• [Provided records]
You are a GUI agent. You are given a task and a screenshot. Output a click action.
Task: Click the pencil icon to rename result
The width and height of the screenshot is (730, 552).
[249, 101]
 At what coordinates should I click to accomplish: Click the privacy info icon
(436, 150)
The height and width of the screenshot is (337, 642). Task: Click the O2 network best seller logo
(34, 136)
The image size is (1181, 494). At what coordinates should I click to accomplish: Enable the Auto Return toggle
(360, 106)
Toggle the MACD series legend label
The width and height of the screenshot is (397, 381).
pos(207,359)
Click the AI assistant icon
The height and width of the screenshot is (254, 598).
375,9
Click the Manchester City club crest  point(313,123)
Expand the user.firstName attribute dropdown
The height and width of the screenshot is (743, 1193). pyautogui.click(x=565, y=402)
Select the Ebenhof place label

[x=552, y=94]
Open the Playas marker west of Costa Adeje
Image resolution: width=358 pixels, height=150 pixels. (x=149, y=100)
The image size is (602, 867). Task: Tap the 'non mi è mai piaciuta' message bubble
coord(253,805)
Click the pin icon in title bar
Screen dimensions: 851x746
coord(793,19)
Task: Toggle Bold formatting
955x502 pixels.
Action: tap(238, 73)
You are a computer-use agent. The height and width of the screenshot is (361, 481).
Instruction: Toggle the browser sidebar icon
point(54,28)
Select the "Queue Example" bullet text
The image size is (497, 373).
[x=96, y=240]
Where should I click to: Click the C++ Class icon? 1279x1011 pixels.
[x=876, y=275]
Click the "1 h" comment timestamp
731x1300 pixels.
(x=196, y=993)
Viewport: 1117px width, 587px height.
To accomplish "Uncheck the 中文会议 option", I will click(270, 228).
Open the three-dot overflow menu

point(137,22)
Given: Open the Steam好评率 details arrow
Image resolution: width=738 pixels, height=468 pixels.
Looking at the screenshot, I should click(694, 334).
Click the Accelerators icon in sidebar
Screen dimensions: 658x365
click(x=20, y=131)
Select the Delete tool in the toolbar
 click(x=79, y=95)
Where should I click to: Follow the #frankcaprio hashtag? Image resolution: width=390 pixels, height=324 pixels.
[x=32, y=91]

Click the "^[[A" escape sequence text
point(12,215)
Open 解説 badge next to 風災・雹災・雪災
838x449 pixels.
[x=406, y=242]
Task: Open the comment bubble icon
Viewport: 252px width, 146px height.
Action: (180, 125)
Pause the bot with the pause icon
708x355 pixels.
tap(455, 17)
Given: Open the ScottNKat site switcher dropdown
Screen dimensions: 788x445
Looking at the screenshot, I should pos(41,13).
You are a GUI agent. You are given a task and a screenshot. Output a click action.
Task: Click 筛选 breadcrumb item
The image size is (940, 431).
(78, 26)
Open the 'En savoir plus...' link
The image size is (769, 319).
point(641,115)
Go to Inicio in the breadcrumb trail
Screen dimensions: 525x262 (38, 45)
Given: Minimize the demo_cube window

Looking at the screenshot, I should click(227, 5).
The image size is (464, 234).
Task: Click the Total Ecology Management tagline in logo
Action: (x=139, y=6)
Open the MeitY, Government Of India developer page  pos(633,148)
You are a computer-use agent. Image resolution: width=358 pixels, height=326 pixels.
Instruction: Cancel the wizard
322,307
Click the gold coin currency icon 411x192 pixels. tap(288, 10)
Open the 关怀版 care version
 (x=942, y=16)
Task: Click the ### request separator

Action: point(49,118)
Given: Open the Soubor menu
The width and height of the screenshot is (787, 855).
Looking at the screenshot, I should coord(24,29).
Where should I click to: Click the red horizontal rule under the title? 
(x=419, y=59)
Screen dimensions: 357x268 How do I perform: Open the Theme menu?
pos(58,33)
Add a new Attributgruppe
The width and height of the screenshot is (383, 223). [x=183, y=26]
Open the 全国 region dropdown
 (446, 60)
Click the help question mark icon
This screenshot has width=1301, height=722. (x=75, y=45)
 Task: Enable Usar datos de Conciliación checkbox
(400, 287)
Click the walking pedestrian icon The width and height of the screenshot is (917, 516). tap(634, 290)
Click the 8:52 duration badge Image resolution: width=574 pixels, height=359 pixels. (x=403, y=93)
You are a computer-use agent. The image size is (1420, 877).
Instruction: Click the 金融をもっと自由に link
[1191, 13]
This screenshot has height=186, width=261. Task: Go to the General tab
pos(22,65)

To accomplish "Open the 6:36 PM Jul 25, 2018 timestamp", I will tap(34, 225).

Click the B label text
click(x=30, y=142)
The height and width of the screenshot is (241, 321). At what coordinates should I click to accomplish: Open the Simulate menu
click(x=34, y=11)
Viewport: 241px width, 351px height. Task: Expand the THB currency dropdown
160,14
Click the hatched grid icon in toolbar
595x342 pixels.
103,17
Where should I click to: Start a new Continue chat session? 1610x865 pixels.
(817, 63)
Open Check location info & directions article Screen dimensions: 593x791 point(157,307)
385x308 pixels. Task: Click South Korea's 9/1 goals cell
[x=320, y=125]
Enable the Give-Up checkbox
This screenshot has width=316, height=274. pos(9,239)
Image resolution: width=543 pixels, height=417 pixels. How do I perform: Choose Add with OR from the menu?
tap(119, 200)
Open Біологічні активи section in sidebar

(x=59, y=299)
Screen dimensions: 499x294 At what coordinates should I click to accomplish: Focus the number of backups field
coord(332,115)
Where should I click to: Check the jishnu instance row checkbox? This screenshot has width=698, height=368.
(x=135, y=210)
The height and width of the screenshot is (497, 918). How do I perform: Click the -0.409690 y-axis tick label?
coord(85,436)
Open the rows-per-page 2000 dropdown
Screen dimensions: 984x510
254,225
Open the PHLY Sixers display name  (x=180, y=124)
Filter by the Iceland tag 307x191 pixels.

• [Task description]
Go back to the listing above. Copy word for word the lines from the one with "Screen dimensions: 851x746" through the one with "You are a computer-use agent. The height", and nothing more.

• [Answer area]
Screen dimensions: 851x746
coord(793,19)
Task: Toggle Bold formatting
955x502 pixels.
Action: tap(238, 73)
You are a computer-use agent. The height and width of the screenshot is (361, 481).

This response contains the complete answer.